Writing the book was terrifying, another exercise in self-liberation. I truly never expected the book to see the light of day. I wrote with the wind at my back, full of fear and trembling, promising myself that if it were never published—I didn’t expect it to be—I would at least be proud of myself for having tried. The book’s ending cost me the most sleepless nights. I had internalized the paradigm of the sexual heroine who dies for her sexuality—a paradigm unchallenged in books as diverse as
Madame Bovary, Anna Karenina
, Kate Chopin’s
The Awakening
, Mary McCarthy’s
A Charmed Life
, and even her
The Group.
You will find the same paradigm in such comparatively recent movies as
Fatal Attraction
and
Thelma & Louise.
If you examine sexy heroines in recent literature you will see that either they lose their lives or their children for expressing their sexuality. Sue Miller’s
The Good Mother
punished the heroine for her sexuality by allowing her to lose her beloved child.

As I sat writing and rewriting the ending of
Fear of Flying
(twelve times in all), I found myself wanting to kill off my rebellious alter-ego Isadora, or make her pregnant and have her lose the baby to a botched abortion. After all, she had left her “good” husband and gone off with a “bad boy.” Didn’t she deserve something terrible?

I did not know why I was drawn to such catastrophes. How could I know that I myself was a walking paradigm of sexism? How could I know that I had internalized the values of patriarchy and was expressing them even in this supposedly liberated and liberating (as it eventually proved to be) book?
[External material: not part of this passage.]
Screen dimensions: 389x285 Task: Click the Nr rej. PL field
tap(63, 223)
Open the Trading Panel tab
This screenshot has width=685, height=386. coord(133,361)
Patriarchy is within us; that is why it proves so inexorable. We must eradicate it first within ourselves; after that we may be able to eradicate it in the world.

The only way feminism will ever triumph politically is if all women—young, old, gay, straight, black, white—understand that solidarity is our only choice. We may not always agree about everything, but to fight each other to the death—however compelling the surface reasons—is to relinquish our power, to give it away to the patriarchy. My generation of women—aging baby boomers—has, alas, sometimes fallen into this trap. We have divided along essentially meaningless lines. The fact is that all women are politically oppressed under patriarchy, just as all men are spiritually oppressed, and only our honesty can save us. First we must see the problem inside ourselves; then we must see it in society; then we must fight to change it. Perception is everything here. All change starts with perception.